NPR will be broadcasting live reports from Chicago throughout the week, bringing you the latest news on the Democratic National Convention.
A familiar tune — especially to Chicago Bulls fans in the 1990s — echoed through the United Center speakers Monday night.
And a familiar face to Bulls fans of the era, NBA champion and coach Steve Kerr, took the stage to the Alan Parsons Project’s “Sirius” — not to hit three-pointers, but to rally the crowd behind Vice President Harris and her running mate, Minnesota Gov. Tim Walz.
After coaching Team USA to a fifth consecutive Olympic gold medal in Paris, Kerr said it was “so much fun to be back here at the United Center.
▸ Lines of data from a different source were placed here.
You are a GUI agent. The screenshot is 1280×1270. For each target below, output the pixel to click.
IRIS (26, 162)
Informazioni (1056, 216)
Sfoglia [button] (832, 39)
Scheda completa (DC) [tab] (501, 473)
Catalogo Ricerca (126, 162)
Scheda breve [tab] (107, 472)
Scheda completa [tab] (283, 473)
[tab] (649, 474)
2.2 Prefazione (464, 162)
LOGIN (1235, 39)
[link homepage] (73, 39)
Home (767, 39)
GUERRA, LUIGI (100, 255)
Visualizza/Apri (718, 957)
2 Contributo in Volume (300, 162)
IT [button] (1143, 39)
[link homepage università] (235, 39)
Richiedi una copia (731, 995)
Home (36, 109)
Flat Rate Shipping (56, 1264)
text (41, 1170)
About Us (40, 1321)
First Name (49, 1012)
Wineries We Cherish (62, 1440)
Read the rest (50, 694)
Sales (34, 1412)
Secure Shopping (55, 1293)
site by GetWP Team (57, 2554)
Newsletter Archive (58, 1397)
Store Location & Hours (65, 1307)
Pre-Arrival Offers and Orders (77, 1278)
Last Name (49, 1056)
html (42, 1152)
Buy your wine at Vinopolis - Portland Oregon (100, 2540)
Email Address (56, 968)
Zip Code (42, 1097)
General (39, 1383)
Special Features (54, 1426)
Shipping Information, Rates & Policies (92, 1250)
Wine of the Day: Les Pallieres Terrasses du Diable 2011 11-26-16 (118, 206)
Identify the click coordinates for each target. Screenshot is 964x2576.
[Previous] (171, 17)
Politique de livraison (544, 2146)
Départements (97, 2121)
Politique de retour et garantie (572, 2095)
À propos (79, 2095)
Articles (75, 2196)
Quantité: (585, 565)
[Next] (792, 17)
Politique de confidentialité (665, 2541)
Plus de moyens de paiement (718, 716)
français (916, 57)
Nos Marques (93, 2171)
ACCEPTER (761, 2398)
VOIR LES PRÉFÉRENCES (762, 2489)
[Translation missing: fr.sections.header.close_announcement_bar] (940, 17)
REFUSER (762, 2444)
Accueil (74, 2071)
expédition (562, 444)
And as you know, a lot of good things happened in this building, especially in the ’90s.”
“You kids, Google ‘Michael Jordan,’” he joked.
As for the Democratic ticket, Kerr said Harris and Walz, a former high school football coach, both displayed the qualities of true leaders.
“The joy, the compassion and the commitment to our country that we saw at the Olympics, that’s what Kamala Harris and Tim Walz have, and that’s what our country needs,” Kerr said. “Leadership, real leadership, not the kind that seeks to divide us, but the kind that recognizes and celebrates our common purpose.”
“Imagine what we could do if there were 330 million of us playing on the same team,” he added. “Not as Democrats, not as Republicans, not as libertarians, but as Americans.”
Kerr urged his listeners, like himself, to get out every day and help people vote for Harris on November 5.
“That night we can – in the words of the great Steph Curry – say to Donald Trump, ‘Good night,’” Kerr said.